Die eigenen Wählergruppen wurden laufend verraten, und Österreich versäumte sämtliche fortschrittlichen Innovationen und Entwicklungen in gesellschafts-, sozial- und bildungspolitischen Belangen. In Wirklichkeit gibt die ÖVP seit Jahrzehnten die politische Richtung vor, und die SPÖ sah tatenlos bei problematischen Entwicklungen zu (das Auseinanderdriften von Arm und Reich, die Zweiklassenmedizin usw.). So gesehen war es eine richtige Wohltat, als Christian Kern im Jahr 2016 die SPÖ übernahm und sich damals glaubwürdig auch bei der eigenen Klientel entschuldigte. Der Start war fulminant und die Stimmung in der SPÖ euphorisch – im Gegensatz zu jetzt -, und die Meinungsumfragen sahen die Kern-SPÖ weit vor ÖVP und FPÖ.
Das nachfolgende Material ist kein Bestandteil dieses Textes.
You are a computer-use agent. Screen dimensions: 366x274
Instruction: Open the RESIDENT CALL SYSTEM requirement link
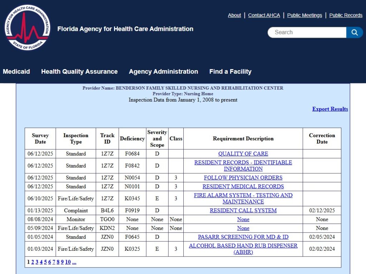point(243,210)
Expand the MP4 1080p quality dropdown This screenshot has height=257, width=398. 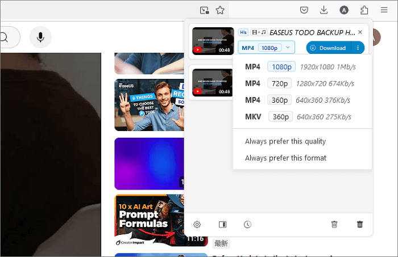(x=267, y=48)
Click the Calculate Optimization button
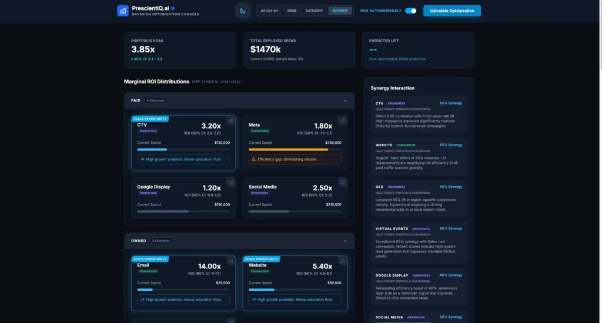Screen dimensions: 602x323 coord(452,11)
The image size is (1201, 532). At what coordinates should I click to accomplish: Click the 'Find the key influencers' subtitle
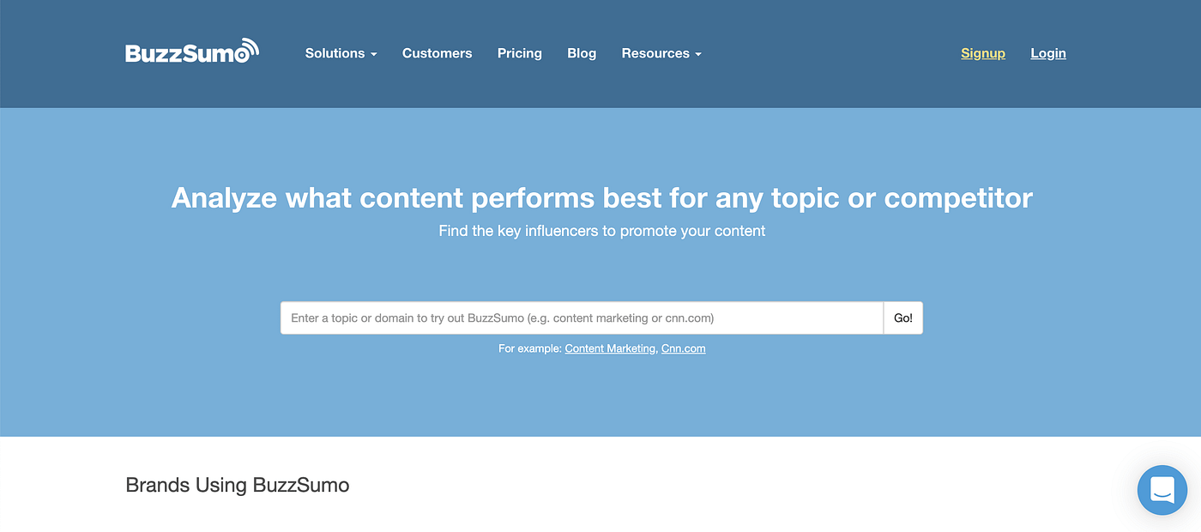point(601,231)
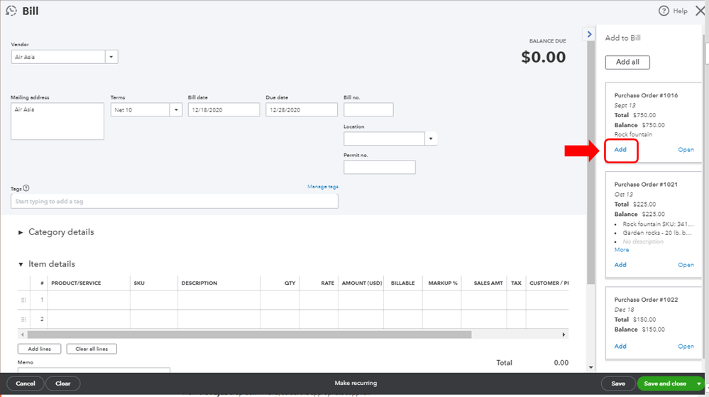Expand the Location dropdown
Viewport: 709px width, 397px height.
coord(430,138)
Was dann aber rasch folgte, waren wieder eine Reihe von realpolitischen Enttäuschungen für typische SPÖ-Wähler, die sich auch bei der Wahl 2017 auswirkten: Sechs von zehn Arbeitern wählten die FPÖ. Von der Rhetorik über "soziale Gerechtigkeit" und "Chancengleichheit" allein werden die Menschen nämlich nicht satt. Vor und während der Nationalratswahl 2017 kam es dann noch zu gravierenden strategischen Fehleinschätzungen. Zum Thema Migration und Zuwanderung keine (klare) politische Position anzubieten grenzte an Arroganz und Dilettantismus. Eigentlich wäre nach der Wahl eine selbstkritische Analyse auch mit personellen Konsequenzen indiziert gewesen.

Aber was tat man? Die komplette ehemalige Regierungsmannschaft nahm auf der Oppositionsbank Platz und gerierte sich stellenweise wie eine beleidigte Exilregierung, die nur darauf wartete, bis sie vom Volk wieder ins Amt gehoben wird. Auch in dieser Phase log man sich lieber selber in den Sack und verabsäumte es, wichtige und wahrscheinlich schmerzhafte Entscheidungen herbeizuführen, um die Richtung für die nächsten Jahre vorzugeben.

Mit grünem Anstrich ...

Es hätte ein breiter ideologischer Diskurs begonnen werden können mit der Frage, wie sich die SPÖ wieder dem Proletariat des 21. Jahrhunderts von Arbeitern, Angestellten, ökonomisch Schwachen und Ausgegrenzten, Mindestpensionisten, "kleinen" Beamten, Unternehmern und Bauern zuwenden kann. Stattdessen will ein Teil des Parteiestablishments, dass sich die SPÖ zu einer linksliberalen Partei mit grünem Anstrich entwickeln soll.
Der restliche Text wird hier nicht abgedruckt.